Indeed, some residents are already fed up. KAHEA, an alliance
of environmentalists and defenders of native Hawaiian culture, bemoans the
pollution caused by the cruise ships and the risk posed by the tourist hordes to
creatures such as the dark-rumped petrel and the Oahu tree snail, or to plants
like the Marsilea villosa fern. KAHEA has a point, the US Fish & Wildlife
Service currently lists some 317 species, including 273 plants, in the Hawaiian
islands as threatened or endangered--the highest number of any state in the
nation. Even the state flower, the hibiscus brackenridgei, is on the danger
list. The loss of species, says one government report, has been "staggering". As
for the impact of tourism on Hawaiian culture, a KAHEA spokeswoman wryly notes
the element of exploitation: "Native Hawaiian culture is used as a selling
point—come to this paradise where beautiful women are doing the hula on your
dinner plate. " So what else is new? Hawaii's environment and
culture have been under threat ever since Captain Cook and his germ-carrying
sailors dropped anchor in 1778. Foreign imports have inevitably had an impact on
species that evolved over the millennia in isolation. Moreover, with up to 25
non-native species arriving each year, the impact will continue. But, as the US
Geological Survey argues, the impact can add to biodiversity as well as lessen
it. The real challenge, therefore, is for Hawaii to find a balance between the
costs and the benefits of development in general and tourism in particular.
The benefits are not to be sneezed at. The state's unemployment
rate has been below the national average for the past two-and-a-half years.

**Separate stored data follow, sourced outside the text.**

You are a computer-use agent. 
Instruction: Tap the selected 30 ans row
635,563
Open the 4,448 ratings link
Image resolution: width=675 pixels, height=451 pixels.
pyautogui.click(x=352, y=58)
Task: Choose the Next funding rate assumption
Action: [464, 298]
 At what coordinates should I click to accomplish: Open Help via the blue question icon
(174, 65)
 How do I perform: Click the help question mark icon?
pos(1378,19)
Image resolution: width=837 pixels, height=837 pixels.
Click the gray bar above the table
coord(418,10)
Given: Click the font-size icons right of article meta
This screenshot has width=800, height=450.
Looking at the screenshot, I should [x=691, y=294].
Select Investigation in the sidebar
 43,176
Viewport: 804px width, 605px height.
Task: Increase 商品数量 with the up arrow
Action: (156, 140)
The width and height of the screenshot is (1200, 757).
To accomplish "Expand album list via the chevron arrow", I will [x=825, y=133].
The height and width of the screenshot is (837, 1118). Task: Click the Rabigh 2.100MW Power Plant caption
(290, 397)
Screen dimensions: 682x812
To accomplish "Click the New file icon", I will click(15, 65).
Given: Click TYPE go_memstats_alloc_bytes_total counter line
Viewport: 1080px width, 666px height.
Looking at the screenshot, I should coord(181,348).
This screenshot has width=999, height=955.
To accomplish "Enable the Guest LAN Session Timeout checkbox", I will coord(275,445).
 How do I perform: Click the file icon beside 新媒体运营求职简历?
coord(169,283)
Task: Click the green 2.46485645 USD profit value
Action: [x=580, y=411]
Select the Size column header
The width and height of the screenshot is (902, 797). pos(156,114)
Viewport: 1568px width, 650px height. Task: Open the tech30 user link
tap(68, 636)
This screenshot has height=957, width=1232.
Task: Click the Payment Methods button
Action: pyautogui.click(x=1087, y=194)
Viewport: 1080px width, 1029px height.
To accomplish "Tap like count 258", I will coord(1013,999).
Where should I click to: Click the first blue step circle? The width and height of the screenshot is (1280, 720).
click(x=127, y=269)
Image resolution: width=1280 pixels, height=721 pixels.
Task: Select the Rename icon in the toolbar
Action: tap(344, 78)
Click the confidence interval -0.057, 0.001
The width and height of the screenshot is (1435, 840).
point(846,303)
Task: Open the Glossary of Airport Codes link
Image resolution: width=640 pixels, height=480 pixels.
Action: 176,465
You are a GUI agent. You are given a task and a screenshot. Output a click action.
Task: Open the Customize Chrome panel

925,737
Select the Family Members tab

Economists at the University of Hawaii reckon that Hawaiians' real
personal income rose by 2.8% last year, will rise by 2.7% this year and will
continue through 2007 at 2.5%. According to the state's "strategic plan" for the
next decade, tourism should take much of the credit, accounting directly and
indirectly for some 22% of the state's jobs by 2007, more than 17% of its
economic output and around 26% of its tax revenues. The trouble
is that the costs can be high, too. As one economist puts it, "We have a
Manhattan cost of living and Peoria wage rates. " That translates into a median
house price today on the island of Oahu, home to three-quarters of the state's
population, of $ 500, 000, and a need for many workers to take on more than one
job.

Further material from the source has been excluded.